Nationhood Lab’s director was the guest on the statewide networks’ respective hour-long live public affairs interview and call-in shows.

Project director Colin Woodard discussed his new book, Nations Apart, and the project’s work it showcases on the flagship public affairs programs of two statewide public radio networks.
Woodard appeared on Maine Public radio’s hour-long live interview and audience call-in program, “Maine Calling,” on Nov. 10, speaking with veteran broadcaster Keith Shortall. The program is carried live across the fourteen stations of the Maine Public network, which serve the entire state and has a weekly listener base of 250,000.
“My view of the human condition and American history is sufficiently bleak to think that we would manage to do that without things becoming violent and difficult,” he said in response to a listener question about why we shouldn’t just break the U.S. up into separate countries, noting that one of Alexander Hamilton’s arguments for a stronger union in The Federalist Papers was to avoid having the states go to war with one another.
“The concern has been there the whole time that if we aren’t bonded together we might fight one another,” he noted.

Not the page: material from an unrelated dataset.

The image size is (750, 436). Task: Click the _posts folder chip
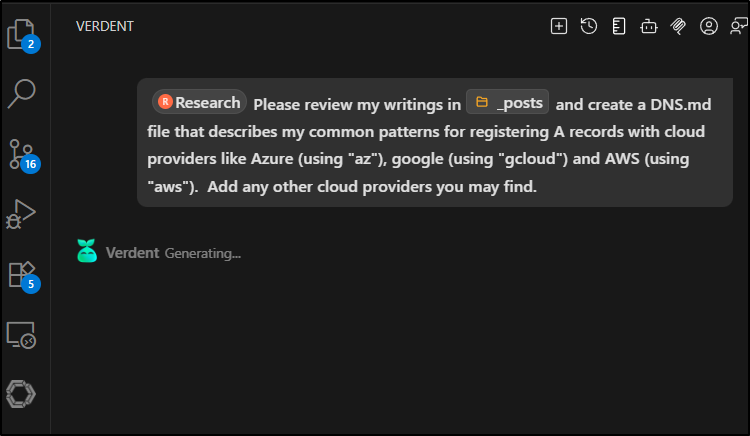tap(507, 102)
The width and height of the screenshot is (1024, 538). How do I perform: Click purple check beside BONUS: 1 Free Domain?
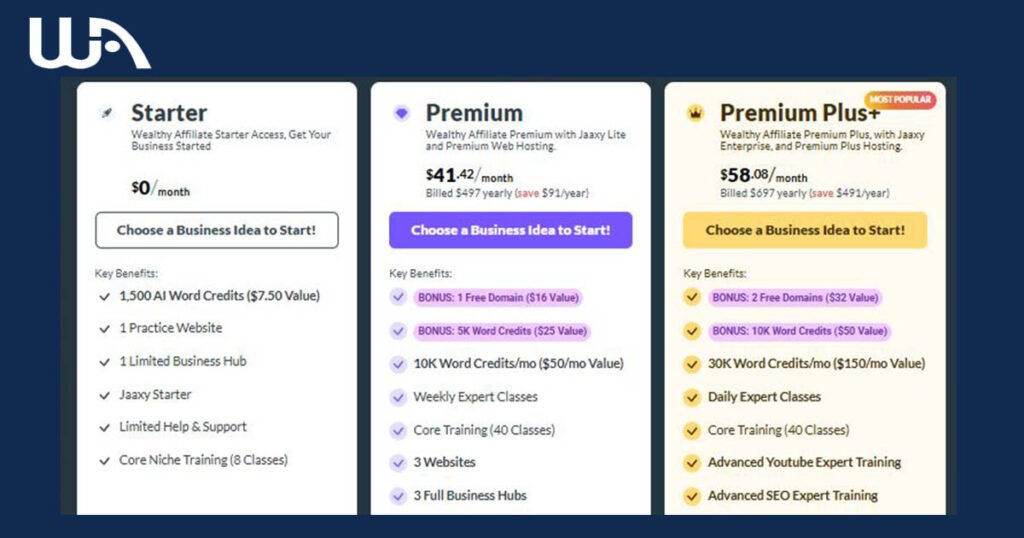(x=398, y=298)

The following day, he was the guest on Utah Public Radio’s equivalent program, “Access Utah,” speaking with host Tom Williams, based at UPR’s studio on the campus of Utah State University in Logan. UPR is broadcast across Utah – except, ironically, Salt Lake City proper – via KUSU and 26 FM repeater stations around the state.
“When we looked at actual public opinion on hot button issues – there are differences between the regions for sure…but most people actually agree on most of the stuff in the middle,” Woodard said. “There’s a lot more common ground then we think we have, we’ve just been tricked into thinking we’re mortal enemies when we actually probably agree on 70 percent of the [potential policy] stuff.”
Woodard’s new book, Nations Apart: How Clashing Regional Cultures Shattered America, showcases Nationhood Lab’s research into regional divisions in the United States and the shared national story that can hold the country together. It goes beyond this work as well, with original historical and sociological research on how we got here as a country. It was released by Viking/Random House Nov. 4.
Nationhood Lab, a project at Salve Regina University’s Pell Center for International Relations and Public Policy, delivers more effective tools with which to describe and defend the American liberal democratic tradition and better understand the forces undermining it.